M. Gérard Larcher. Il est même essentiel dans la mesure où ces valeurs de la société font sans doute la différence entre certains d’entre vous et nous-mêmes. Pardonnez-moi, mais cette question mérite véritablement que nous nous y attardions.
M. Alain Gournac.

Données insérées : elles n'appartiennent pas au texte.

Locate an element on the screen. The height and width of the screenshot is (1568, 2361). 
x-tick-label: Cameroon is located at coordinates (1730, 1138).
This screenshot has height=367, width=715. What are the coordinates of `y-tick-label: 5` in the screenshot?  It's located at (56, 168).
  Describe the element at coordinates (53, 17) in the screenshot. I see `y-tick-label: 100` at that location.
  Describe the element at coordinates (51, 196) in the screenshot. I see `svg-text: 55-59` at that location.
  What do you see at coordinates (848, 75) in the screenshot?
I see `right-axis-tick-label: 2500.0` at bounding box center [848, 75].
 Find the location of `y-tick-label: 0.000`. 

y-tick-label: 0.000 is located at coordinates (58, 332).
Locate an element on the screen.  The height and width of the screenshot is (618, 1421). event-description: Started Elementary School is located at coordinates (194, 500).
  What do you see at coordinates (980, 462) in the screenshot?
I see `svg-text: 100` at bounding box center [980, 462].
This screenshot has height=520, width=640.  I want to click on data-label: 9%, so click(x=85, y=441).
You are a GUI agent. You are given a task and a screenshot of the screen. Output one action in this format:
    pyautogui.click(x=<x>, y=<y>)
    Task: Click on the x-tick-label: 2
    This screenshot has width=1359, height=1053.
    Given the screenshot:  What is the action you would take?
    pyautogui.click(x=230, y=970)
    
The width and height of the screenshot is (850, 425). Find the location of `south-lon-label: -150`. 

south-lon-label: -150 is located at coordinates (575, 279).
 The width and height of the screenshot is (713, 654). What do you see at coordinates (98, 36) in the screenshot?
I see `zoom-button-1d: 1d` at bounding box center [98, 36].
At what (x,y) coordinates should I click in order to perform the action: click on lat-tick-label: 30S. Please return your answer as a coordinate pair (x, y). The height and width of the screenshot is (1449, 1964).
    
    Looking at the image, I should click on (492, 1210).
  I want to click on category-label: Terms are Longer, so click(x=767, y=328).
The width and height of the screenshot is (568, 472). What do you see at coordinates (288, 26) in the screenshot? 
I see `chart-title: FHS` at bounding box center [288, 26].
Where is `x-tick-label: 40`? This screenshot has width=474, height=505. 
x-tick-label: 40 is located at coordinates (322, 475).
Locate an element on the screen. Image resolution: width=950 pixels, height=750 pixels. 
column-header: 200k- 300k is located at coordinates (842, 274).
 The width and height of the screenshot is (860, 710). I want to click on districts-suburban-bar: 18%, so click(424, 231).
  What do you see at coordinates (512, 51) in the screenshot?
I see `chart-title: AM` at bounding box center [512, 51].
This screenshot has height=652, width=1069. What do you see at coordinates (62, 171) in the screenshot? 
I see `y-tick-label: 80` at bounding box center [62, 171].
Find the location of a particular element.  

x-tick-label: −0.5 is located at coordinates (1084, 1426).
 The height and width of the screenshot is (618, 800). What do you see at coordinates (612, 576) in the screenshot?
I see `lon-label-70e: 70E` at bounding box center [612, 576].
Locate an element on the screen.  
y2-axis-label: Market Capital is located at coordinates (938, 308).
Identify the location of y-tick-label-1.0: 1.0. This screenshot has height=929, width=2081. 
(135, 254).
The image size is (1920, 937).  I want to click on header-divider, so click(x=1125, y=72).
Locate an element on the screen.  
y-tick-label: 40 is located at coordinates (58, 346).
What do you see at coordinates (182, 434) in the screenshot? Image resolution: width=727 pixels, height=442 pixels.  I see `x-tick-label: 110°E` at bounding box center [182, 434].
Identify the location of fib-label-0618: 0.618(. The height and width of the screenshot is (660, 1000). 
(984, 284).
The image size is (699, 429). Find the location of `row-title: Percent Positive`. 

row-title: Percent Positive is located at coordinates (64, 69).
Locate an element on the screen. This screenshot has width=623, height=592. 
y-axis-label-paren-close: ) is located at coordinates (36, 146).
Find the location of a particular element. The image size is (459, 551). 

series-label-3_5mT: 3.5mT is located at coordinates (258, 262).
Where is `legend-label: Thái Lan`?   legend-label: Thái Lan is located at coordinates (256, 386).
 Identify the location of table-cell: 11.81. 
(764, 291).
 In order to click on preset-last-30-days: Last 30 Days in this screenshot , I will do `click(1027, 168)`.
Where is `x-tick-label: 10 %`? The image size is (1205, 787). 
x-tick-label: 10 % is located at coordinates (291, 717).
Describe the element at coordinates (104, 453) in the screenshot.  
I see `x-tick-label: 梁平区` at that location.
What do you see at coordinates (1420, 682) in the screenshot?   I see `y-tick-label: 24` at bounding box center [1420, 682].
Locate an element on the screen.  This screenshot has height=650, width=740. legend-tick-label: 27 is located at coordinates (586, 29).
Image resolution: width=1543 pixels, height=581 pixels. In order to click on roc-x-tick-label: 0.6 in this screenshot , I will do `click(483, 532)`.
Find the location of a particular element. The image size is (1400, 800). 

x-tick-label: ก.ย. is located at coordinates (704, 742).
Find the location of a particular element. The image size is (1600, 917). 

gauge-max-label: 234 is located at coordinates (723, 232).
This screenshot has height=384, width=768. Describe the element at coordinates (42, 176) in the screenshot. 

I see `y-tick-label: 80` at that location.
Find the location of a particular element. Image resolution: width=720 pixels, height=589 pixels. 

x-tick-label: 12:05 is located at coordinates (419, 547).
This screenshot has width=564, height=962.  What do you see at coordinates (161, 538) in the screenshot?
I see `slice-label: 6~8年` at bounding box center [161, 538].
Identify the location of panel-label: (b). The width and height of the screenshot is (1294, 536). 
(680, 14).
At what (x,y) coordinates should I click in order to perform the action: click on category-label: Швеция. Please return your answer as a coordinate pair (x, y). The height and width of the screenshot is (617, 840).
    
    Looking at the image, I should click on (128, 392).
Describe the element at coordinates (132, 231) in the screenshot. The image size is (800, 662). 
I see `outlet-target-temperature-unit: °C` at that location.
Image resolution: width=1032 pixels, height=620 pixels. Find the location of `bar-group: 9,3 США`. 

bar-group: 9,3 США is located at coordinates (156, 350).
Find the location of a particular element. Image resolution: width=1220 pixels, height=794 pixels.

Bravo !
Mme Catherine Morin-Desailly. Exactement !
M. Gérard Larcher. Je rappelle que l’unicité, y compris dans le livre de la Genèse, fonde la reconnaissance d’une identité, et donc du respect dû à chaque individu, par-delà sa situation, son âge ou son handicap. C’est ce principe que je veux défendre ce soir ! (Bravo ! et applaudissements sur les travées de l'UMP et de l'UDI-UC.)
Mme Éliane Assassi. C’est surréaliste !
Mme Marie-Hélène Des Esgaulx. Il a parlé sans papier !
M. le président. La parole est à M. André Reichardt, pour explication de vote.
M. Bertrand Auban. Encore avec une fiche !
M. André Reichardt. J’invite le président Rebsamen et les membres de son groupe à venir constater que le document que je tiens à la main est manuscrit et qu’il ne m’a pas été remis par qui que ce soit !
Plusieurs sénateurs du groupe UMP. Eh oui !
M. Jean-Pierre Caffet. C’est une exception !
M. André Reichardt. Je tiens à dire que la problématique du nom est bien symptomatique, comme l’a dit notre collègue Gérard Larcher, de l’imbroglio créé par ce projet de loi sur le mariage homosexuel.
M. Bruno Sido. Tout à fait !
M. André Reichardt. Mmes les ministres nous ont expliqué tout au long du débat que l’extension du mariage aux couples homosexuels conduisait en fait à un approfondissement, à une confortation de la famille. Drôle de famille dont les différents membres pourront porter, dès la deuxième génération, jusqu’à seize noms, selon la volonté des uns et des autres !
M. Gérard Cornu. Oh ! là ! là !
M. André Reichardt. Dans ces conditions, où est la famille ?
La transmission du patronyme était récemment encore un élément fondamental de la cellule familiale,…
Mme Éliane Assassi. Réactionnaire !
M. André Reichardt. … elle-même fondatrice de notre société. Même si la situation a évolué, fallait-il aller aussi loin dans l’innovation, dans la révolution, dans le changement de civilisation que vous avez évoqué, madame la garde des sceaux ?
La vérité, c’est que votre projet de loi est mauvais. S’il eût fallu un simple exemple de la destruction de la société que ce texte porte en germes, l’article 2 l’illustrerait à souhait. Nous allons donc voter contre cet article ! (Applaudissements sur les travées de l'UMP et de l'UDI-UC.)
Mme Cécile Cukierman. Comme c’est surprenant !
M. Bertrand Auban. C’est nul !
M. le président. La parole est à M. René Beaumont, pour explication de vote.
M. Bertrand Auban. Il vient d’arriver !
M. René Beaumont. Monsieur le président du groupe socialiste, en vous écoutant, je me demandais de quel côté se situait le ridicule. Après avoir entendu les interventions de MM. Longuet et Larcher, je le sais : il est du vôtre ! Mais, rassurez-vous, le ridicule ne tue pas !
M. David Assouline. Ça vole haut !
Mme Cécile Cukierman. Ça, c’est politique !
M. René Beaumont. J’en viens maintenant au sujet qui nous occupe.
Au début de la discussion, je n’avais pas conscience des bouleversements qu’allait entraîner ce texte.